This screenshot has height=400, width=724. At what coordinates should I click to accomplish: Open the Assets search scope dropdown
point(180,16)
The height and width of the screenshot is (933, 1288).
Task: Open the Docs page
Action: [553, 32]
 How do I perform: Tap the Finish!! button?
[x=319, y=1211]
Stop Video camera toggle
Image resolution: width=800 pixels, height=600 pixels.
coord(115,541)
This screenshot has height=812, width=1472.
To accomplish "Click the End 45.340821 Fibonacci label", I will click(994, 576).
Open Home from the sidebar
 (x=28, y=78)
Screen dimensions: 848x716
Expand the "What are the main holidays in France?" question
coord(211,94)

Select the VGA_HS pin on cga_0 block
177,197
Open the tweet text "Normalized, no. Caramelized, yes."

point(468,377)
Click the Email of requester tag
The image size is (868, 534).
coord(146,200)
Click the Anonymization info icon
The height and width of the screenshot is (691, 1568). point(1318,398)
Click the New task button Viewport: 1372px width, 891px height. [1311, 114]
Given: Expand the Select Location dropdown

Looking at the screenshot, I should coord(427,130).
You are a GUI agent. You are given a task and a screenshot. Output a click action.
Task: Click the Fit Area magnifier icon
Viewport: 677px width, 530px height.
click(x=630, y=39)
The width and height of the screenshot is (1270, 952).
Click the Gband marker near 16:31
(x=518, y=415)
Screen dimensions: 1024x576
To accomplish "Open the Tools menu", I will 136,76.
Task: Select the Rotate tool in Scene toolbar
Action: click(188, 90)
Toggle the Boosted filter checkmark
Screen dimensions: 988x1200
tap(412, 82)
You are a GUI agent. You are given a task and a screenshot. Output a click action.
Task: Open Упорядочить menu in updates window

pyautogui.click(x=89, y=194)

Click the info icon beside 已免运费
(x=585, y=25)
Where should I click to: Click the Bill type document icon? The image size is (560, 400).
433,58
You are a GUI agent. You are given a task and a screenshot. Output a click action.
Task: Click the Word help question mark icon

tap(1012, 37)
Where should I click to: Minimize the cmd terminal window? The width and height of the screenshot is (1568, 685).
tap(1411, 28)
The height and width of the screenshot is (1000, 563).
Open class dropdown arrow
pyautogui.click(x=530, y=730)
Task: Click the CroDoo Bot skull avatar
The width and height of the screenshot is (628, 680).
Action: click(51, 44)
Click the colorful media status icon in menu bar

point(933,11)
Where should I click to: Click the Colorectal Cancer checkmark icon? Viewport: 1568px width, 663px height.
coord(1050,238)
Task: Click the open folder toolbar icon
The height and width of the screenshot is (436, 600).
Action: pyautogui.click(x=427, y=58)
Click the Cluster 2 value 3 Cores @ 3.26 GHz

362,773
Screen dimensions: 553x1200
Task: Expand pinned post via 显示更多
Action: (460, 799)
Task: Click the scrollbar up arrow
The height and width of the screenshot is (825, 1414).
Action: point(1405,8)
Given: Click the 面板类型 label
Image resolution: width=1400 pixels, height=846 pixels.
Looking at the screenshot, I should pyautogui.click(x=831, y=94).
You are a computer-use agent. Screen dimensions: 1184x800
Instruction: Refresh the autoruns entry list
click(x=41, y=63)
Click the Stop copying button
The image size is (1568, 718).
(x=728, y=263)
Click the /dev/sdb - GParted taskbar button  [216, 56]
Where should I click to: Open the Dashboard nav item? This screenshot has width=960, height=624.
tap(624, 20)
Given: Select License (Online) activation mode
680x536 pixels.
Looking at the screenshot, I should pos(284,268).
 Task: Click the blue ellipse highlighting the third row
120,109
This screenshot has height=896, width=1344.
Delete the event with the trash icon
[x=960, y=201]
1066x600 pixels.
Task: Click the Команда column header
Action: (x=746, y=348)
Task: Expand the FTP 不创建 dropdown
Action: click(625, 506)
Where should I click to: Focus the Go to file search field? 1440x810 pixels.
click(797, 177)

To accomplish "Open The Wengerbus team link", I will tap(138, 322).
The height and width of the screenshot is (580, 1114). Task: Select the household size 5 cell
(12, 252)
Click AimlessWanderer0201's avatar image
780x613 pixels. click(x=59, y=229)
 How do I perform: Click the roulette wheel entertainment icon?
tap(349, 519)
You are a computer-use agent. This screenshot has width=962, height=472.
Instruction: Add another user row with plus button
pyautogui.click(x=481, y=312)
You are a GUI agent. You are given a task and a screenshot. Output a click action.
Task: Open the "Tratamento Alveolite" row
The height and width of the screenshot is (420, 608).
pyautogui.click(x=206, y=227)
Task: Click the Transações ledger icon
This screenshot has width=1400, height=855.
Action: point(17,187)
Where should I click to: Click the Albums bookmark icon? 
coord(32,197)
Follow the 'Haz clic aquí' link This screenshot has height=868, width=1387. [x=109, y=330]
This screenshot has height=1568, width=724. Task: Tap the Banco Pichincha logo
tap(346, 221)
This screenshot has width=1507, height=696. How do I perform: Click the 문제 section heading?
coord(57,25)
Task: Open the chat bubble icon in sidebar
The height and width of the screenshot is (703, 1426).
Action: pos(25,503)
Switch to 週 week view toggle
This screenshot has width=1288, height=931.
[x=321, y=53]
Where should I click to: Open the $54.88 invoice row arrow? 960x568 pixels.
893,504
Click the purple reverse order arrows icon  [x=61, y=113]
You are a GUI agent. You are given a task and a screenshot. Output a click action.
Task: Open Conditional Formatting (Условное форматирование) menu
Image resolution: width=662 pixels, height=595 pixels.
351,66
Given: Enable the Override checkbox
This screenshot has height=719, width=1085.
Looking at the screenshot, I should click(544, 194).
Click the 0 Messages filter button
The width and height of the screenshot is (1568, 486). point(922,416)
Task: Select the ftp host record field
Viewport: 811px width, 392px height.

========================================

## WHAT NEEDS TO BE DONE
Report the number of lines in the entries where the word "computer" occurs, and add nothing else.

## TASK RESPONSE
2